Contact Immunotherapy
For moderate to severe cases, particularly when JAK inhibitors aren’t an option, contact immunotherapy offers a different approach. A dermatologist applies a chemical (most commonly diphenylcyclopropenone, or DPCP) to your scalp to deliberately trigger a mild allergic reaction. This redirects the immune system’s attention away from the hair follicle, essentially distracting it with a surface-level irritation.
In a study of 106 patients with total or near-total hair loss, 43% had excellent or good responses to this treatment, and 75% experienced at least partial regrowth. The most common side effect is a mild rash at the application site, which is actually part of how the treatment works. Sessions happen weekly or biweekly in a clinic, and it can take several months before visible regrowth appears. Serious side effects are uncommon. In one study, nine patients experienced skin reactions beyond the treatment area, but none had to stop treatment.
Minoxidil as a Supporting Treatment
Topical minoxidil (the same over-the-counter liquid or foam used for common pattern hair loss) is often used alongside other treatments to help speed regrowth. It doesn’t address the immune attack itself, so it’s not effective as a standalone treatment for alopecia areata. But it can help new hairs grow in thicker and faster once the immune response is controlled.
Minoxidil typically takes about 8 weeks to show early effects, with maximum results around 3 to 4 months of daily use.
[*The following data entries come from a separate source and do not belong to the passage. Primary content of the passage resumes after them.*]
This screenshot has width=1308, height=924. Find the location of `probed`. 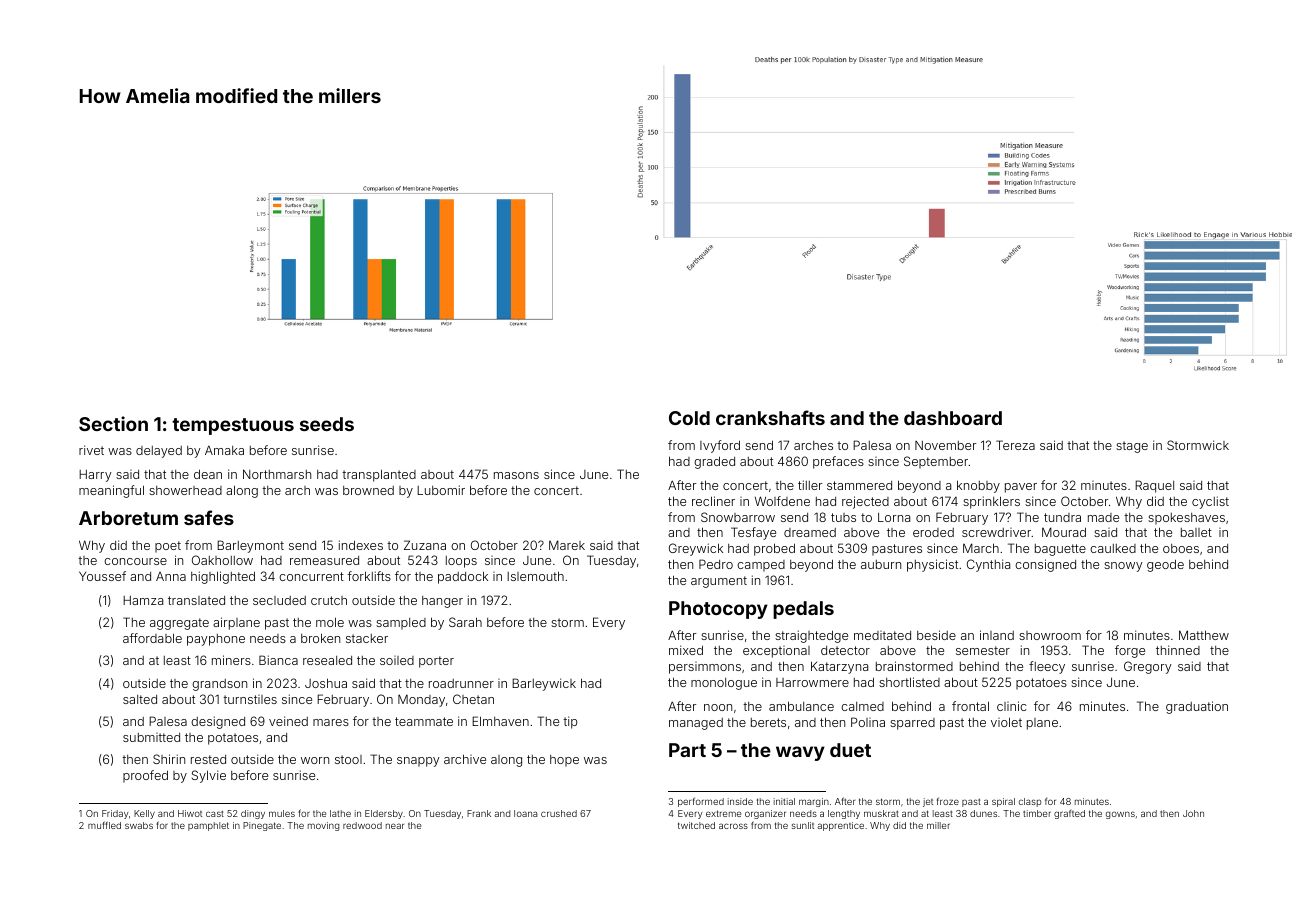

probed is located at coordinates (774, 549).
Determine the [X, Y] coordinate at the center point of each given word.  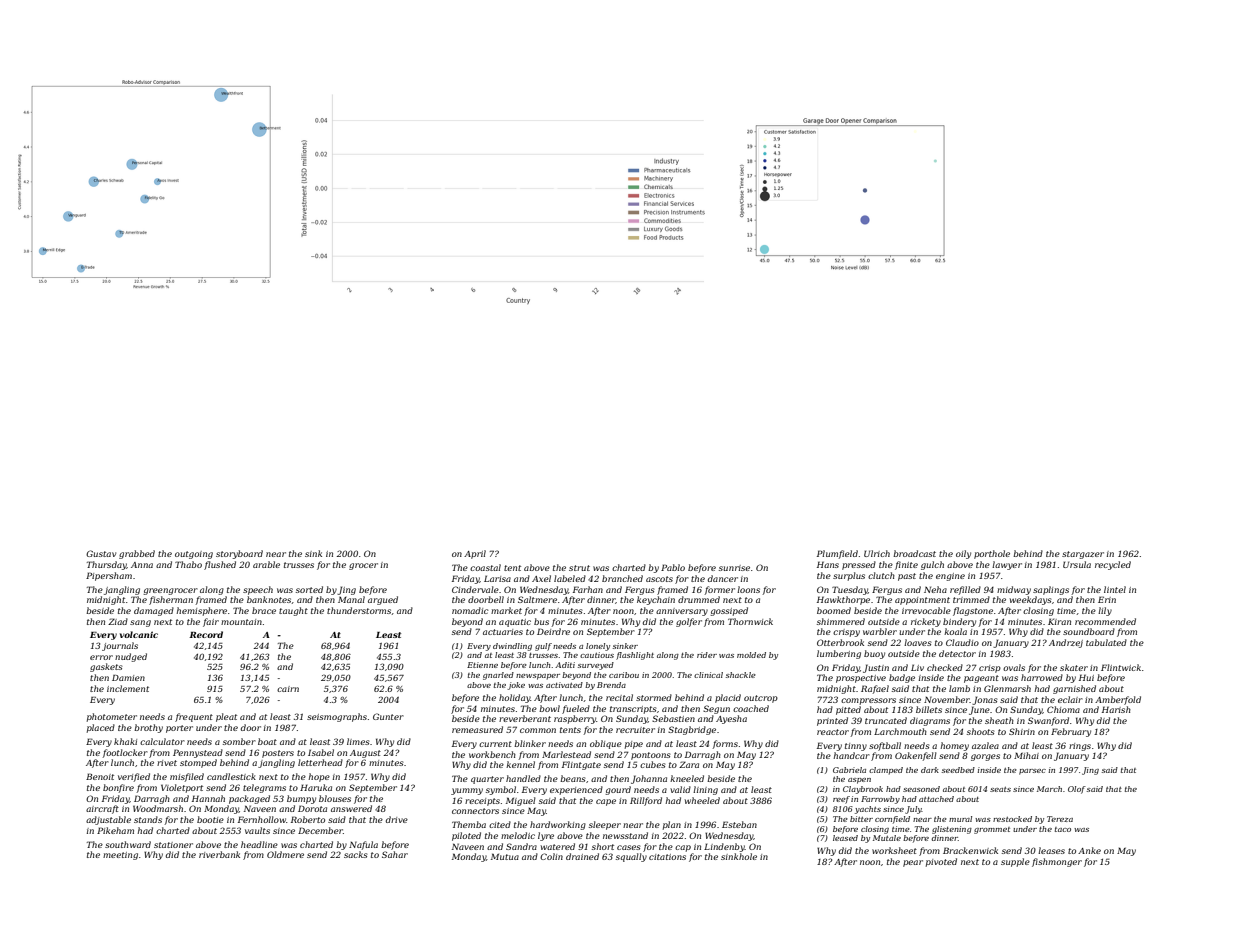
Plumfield [837, 554]
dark [930, 770]
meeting [120, 856]
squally [631, 857]
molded [751, 655]
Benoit [100, 776]
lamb [959, 688]
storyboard [239, 554]
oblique [606, 744]
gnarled [498, 676]
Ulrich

If you’ve been applying it consistently for 6 to 8 months with no improvement, it’s likely not contributing in your case.
The Role of Zinc and Nutrient Levels
Nutritional deficiencies won’t cause alopecia areata on their own, but they can worsen it. Zinc levels are consistently lower in people with alopecia areata compared to healthy controls, and lower zinc correlates with more severe hair loss. One study found that zinc deficiency was statistically more common in the alopecia areata group, with a clear dose-response relationship: the lower the zinc, the worse the hair loss.
Zinc plays a role in DNA repair mechanisms that hair follicles depend on for normal cycling. Vitamin D deficiency has also been linked to autoimmune hair loss in multiple studies. Neither zinc supplements nor vitamin D will cure the condition, but correcting a deficiency removes one obstacle to regrowth. A simple blood test can check your levels, and supplementation is inexpensive if you’re low.
Why Relapse Is Common
The reason no treatment qualifies as a true cure is that alopecia areata is driven by a lasting tendency of the immune system to target hair follicles. Treatments suppress that tendency while you’re using them, but the underlying predisposition remains. Many people experience cycles of loss and regrowth throughout their lives, with stress, illness, or hormonal changes sometimes triggering new episodes.
That said, outcomes vary enormously. Some people have a single episode and never lose hair again. Others need ongoing treatment to maintain regrowth. The severity of your first episode, your age at onset, and whether you have other autoimmune conditions all influence your long-term trajectory. People with mild, patchy disease that responds quickly to treatment have the best outlook, while those with extensive early loss that resists initial therapy face a longer road, though JAK inhibitors have dramatically improved the options even for that group.